On Saturday, I was in the gym, hitting the weights as I’ll do a day or two a week when not boxing. As noted much earlier, I lift weights for the simple reason that as we get older, it makes perfect sense to keep our bodies in reasonable condition. Beneath the bluster and hyper-macho bullshit so many serious weightlifters attach to it, it’s just a basic form of exercise that makes sense.
As I was coming into the locker room, there were three blockheads sporting all the usual affectations that lead me to believe these guys are frightened and need to intimidate people with their looks: bad facial hair, lame tattoos (barbed wire around the biceps, dumb tribal tattoos, dragons and snakes on their shoulders, etc.), shaved heads (to cover receding hairlines), bloated, stuffy-looking bodies due to far too much weightlifting and no real physical conditioning. Guys like this over-populate every gym I’ve ever been in – which is fine. Most of them mind their own business, the same way I do.
But these guys were carrying on about “some fag” they just ran into onto the floor, mimicking a stereotypically gay accent and saying things, that implied to me, that this guy, whatever his orientation was, was actually pretty nice to them, but they thought it was a riot that this “fag” must have been “hitting on” them for approaching them and being friendly.
It was the dumbest conversation I’ve heard in awhile. If you haven’t seen the movie Idiocracy (now available on DVD), I’d recommend renting it … and then realizing that people are this dumb now, as the futuristic movie gets into the whole “you sound like a fag” rebuttal to anyone who speaks intelligently.

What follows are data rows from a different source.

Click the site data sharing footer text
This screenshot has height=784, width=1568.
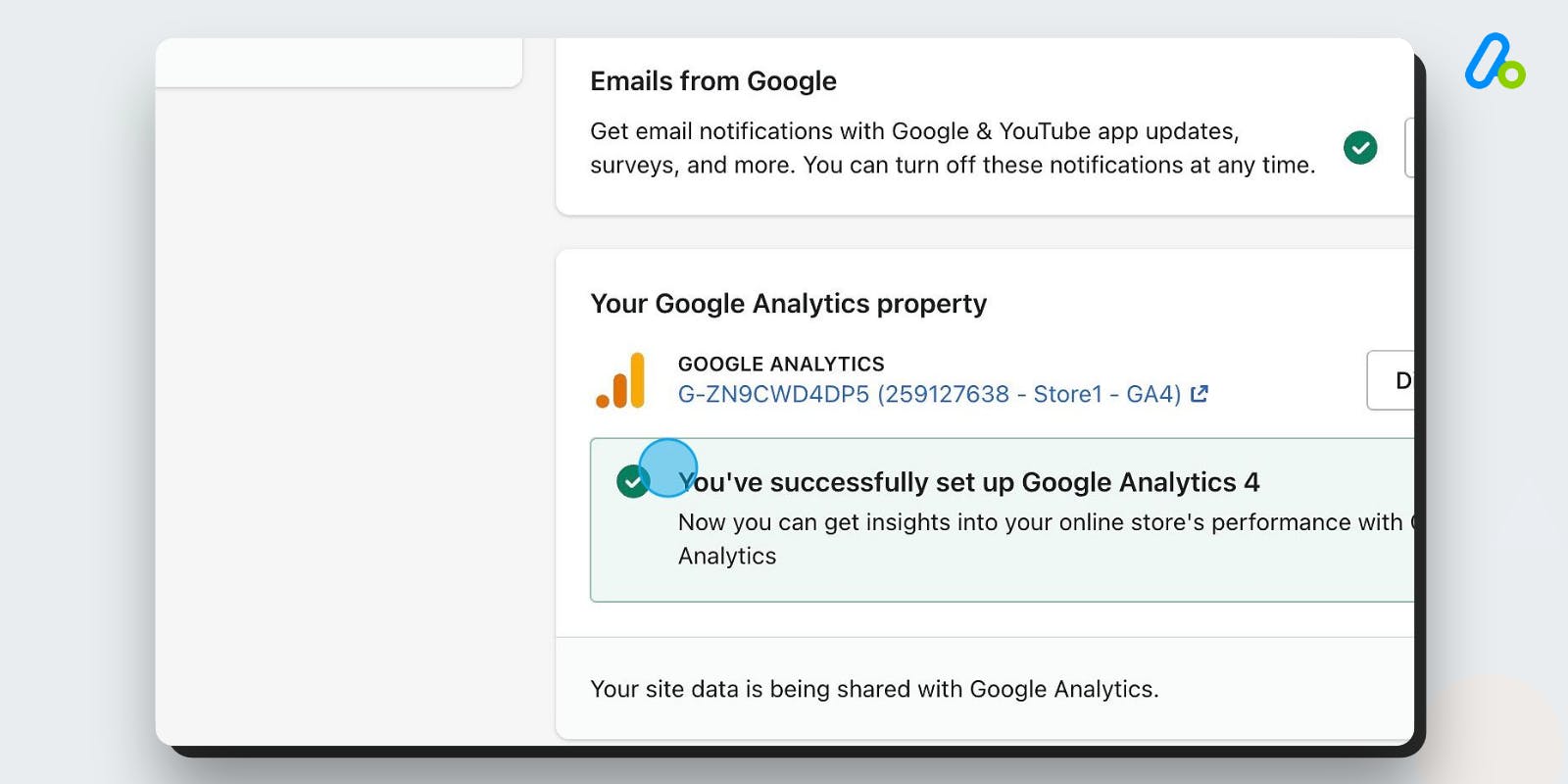pos(873,689)
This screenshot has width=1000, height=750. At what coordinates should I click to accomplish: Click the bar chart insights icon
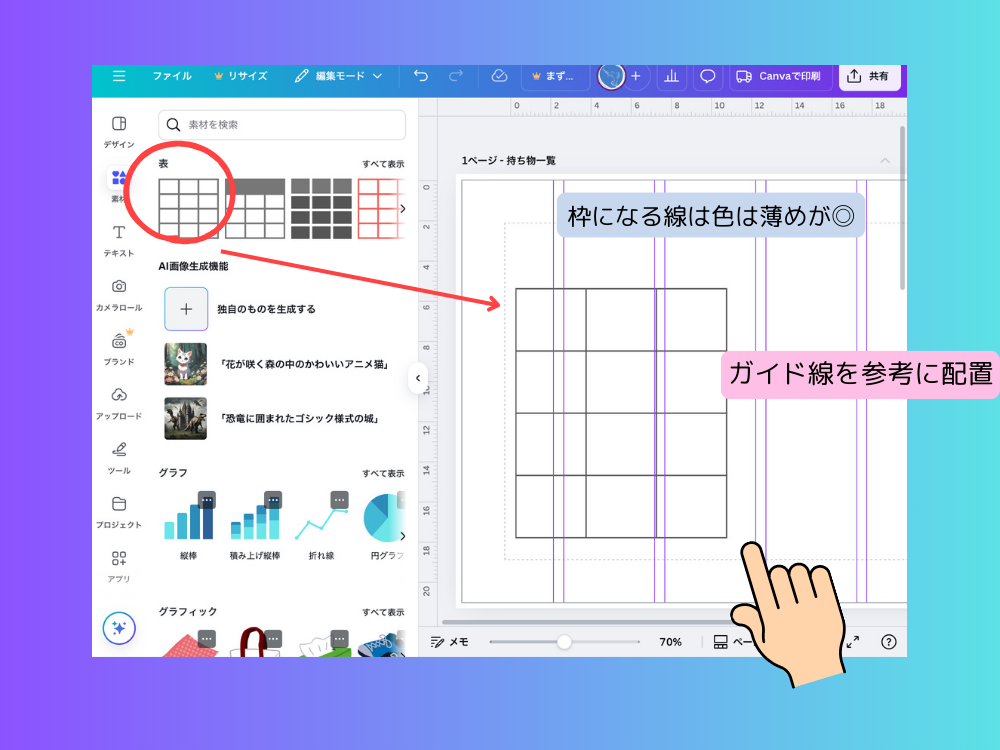coord(671,76)
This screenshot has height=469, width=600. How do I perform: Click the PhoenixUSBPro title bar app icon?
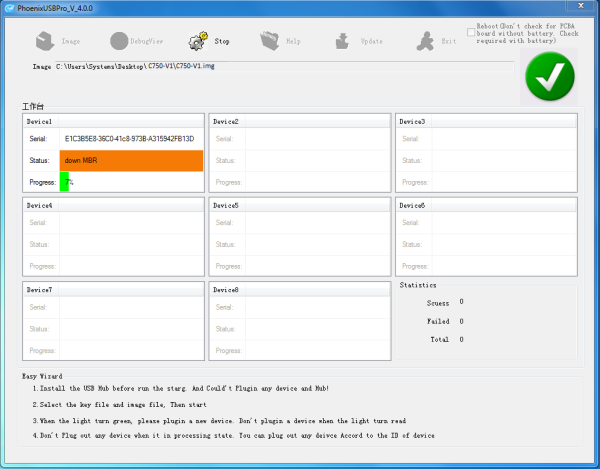click(10, 8)
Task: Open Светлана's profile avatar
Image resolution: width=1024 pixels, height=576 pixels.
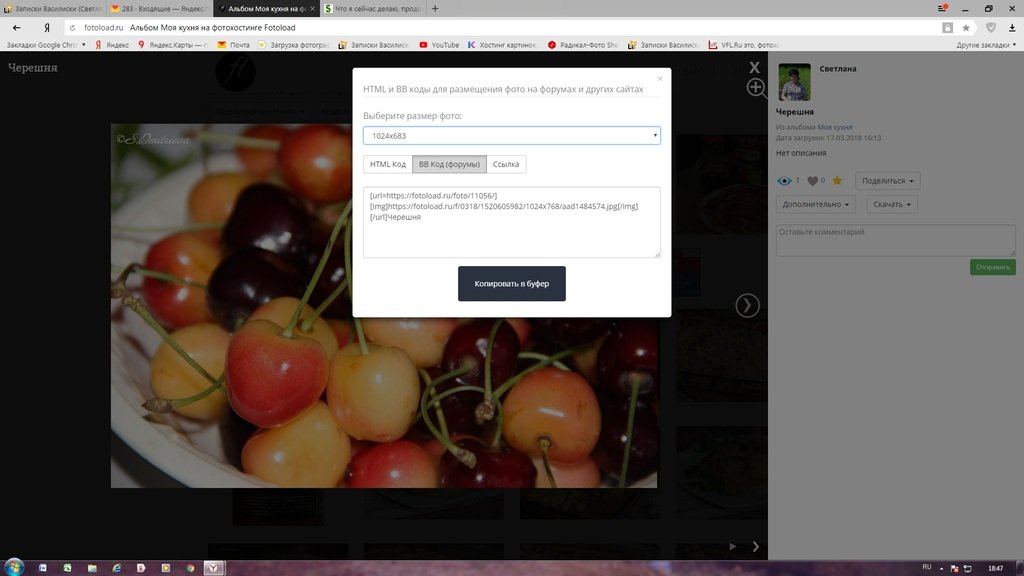Action: coord(794,83)
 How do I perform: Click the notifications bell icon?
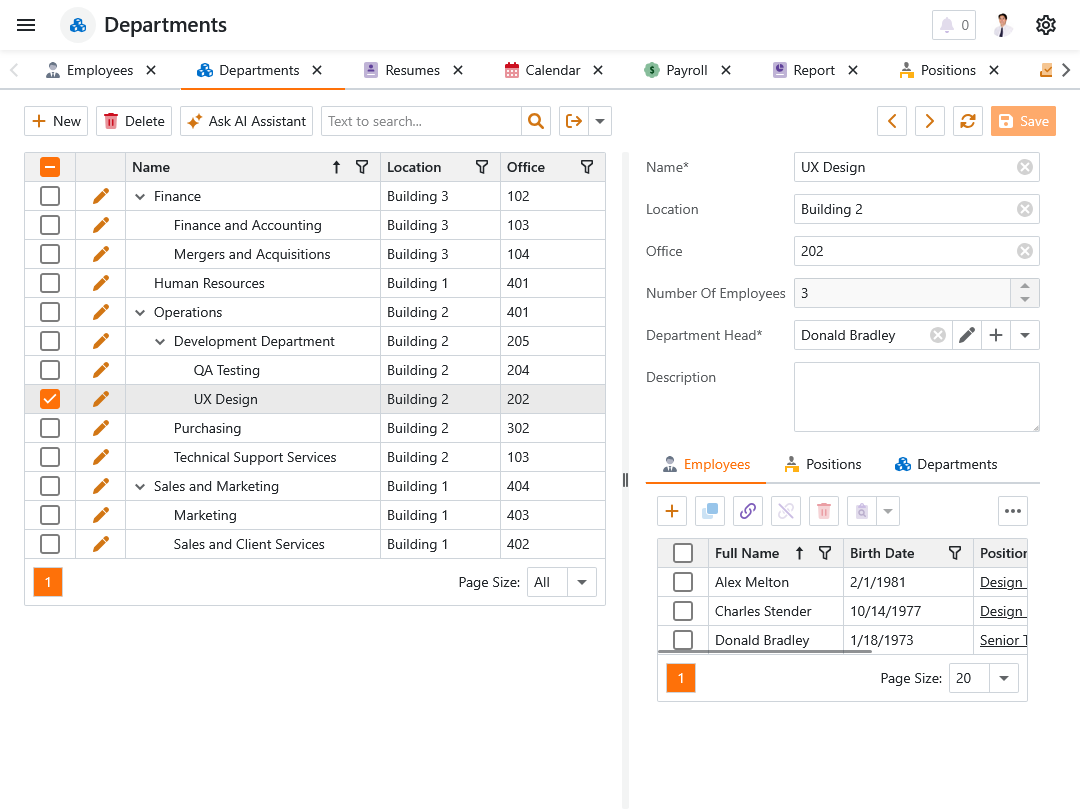coord(947,25)
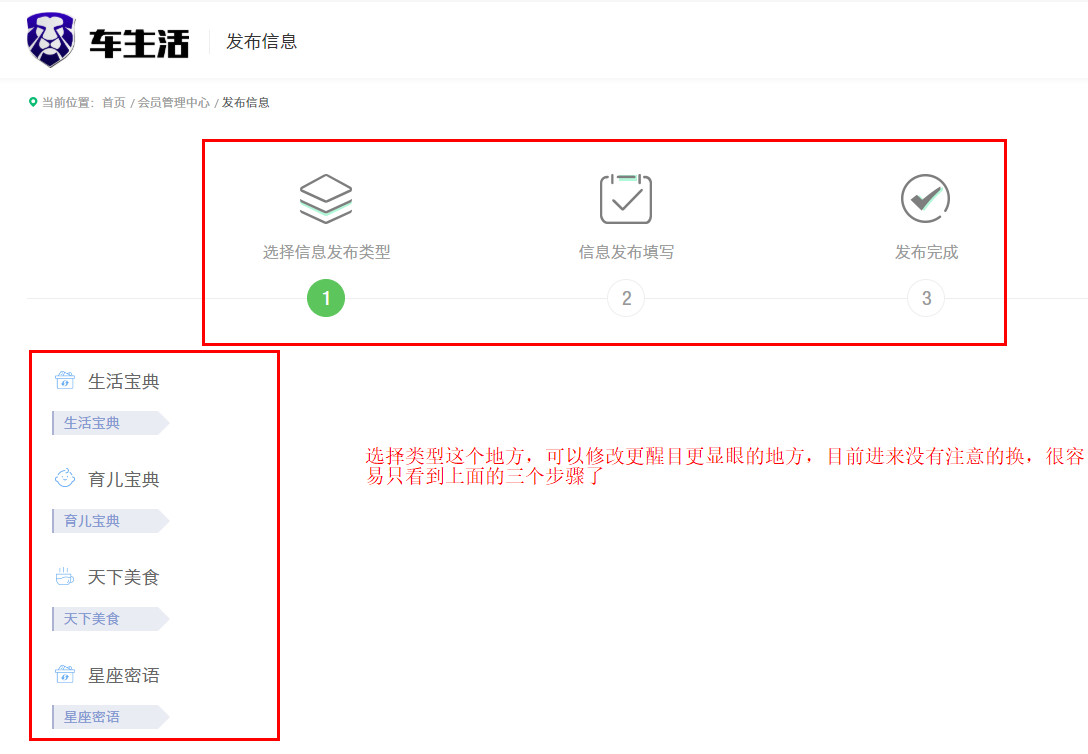Click the baby face icon beside 育儿宝典
The width and height of the screenshot is (1088, 754).
(x=65, y=479)
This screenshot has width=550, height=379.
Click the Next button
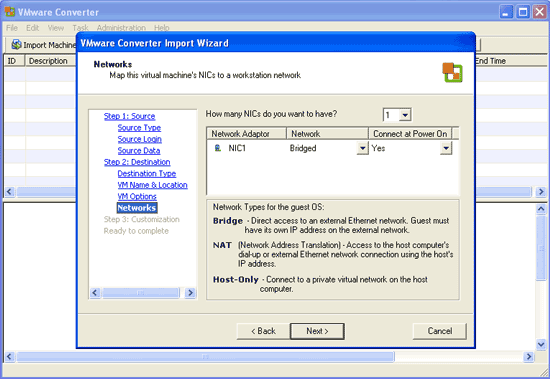point(317,331)
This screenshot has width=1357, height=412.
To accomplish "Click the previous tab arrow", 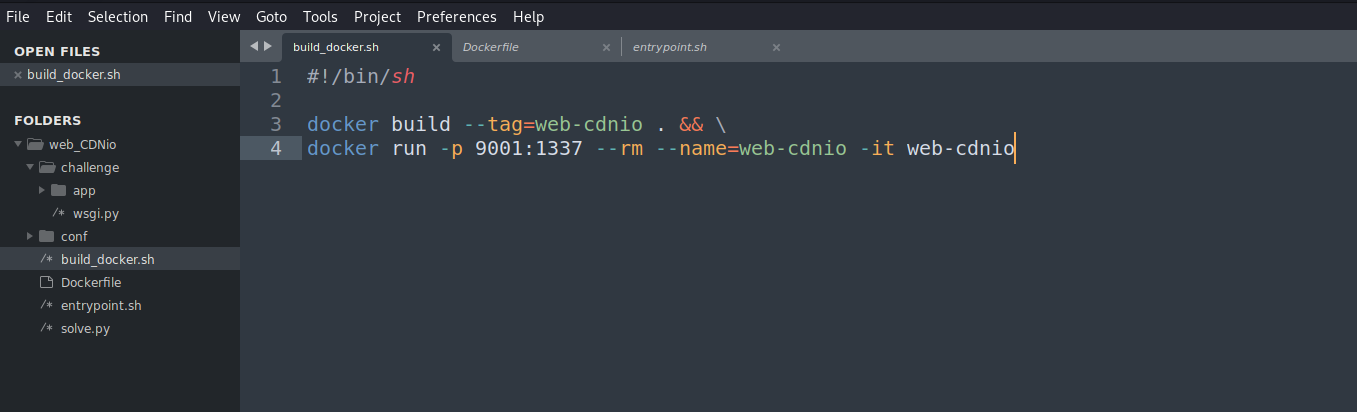I will [x=254, y=46].
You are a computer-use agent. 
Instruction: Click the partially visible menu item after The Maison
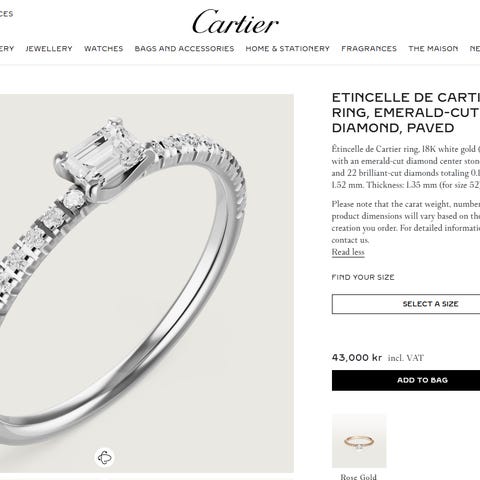(475, 49)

These three guys were standing there, chuckling away, under the assumption that everyone around them was heterosexual and digging their cool verbal takedown of “this fag who hit on them.” There was also the implication of how they were carrying themselves, standing in the middle of the room in towels, trying to make eye contact with guys around them, that they saw themselves as the center of attention in the room, the truthsayers.
What do you say to guys this stupid? That a public display of something like this is just plain embarrassing, and leads me to believe each of these guys has a mental image buried deep in his sub-conscious of him sucking a great big cock? What’s the point? So I can get in a senseless tangle with three deeply insecure Queens juice heads?
I can't stand dealing with self-satisfied pricks like this, whatever the situation. And I really have no burning issue with their opinions – whatever they believe, it’s fine by me, wouldn't want to get into the hornet's nest of mixed signals their bodies and words imply. It’s just that false sense of security and the lack of recognition that they’re in a public place spouting this shit that should be done privately. Sort of like people spouting deeply racist shit publicly (and I’ve seen this go on in all directions) and not having the common decency to recognize they’re way out of line for doing so.But it’s that lame attitude that drove home the concept to me of sexuality and male sports … and how we could learn a few things from women’s sports like softball. When I watch these softball games, this is one of the under-currents I sense, beneath whatever fleeting attraction I feel towards some of these beautiful women on the field, fully recognizing chances are good some of these girls aren’t batting on my side of the plate! Whatever. The Dandees seemed pretty cool to me back in the 70s, playing their asses off in farm fields for hardly anybody, and it’s a kick now to see something like a televised world series for softball on ESPN. I’d like to think Mom is watching back home, but knowing her TV viewing habits, she has one of those grotesque cop shows on as she works on a crossword puzzle.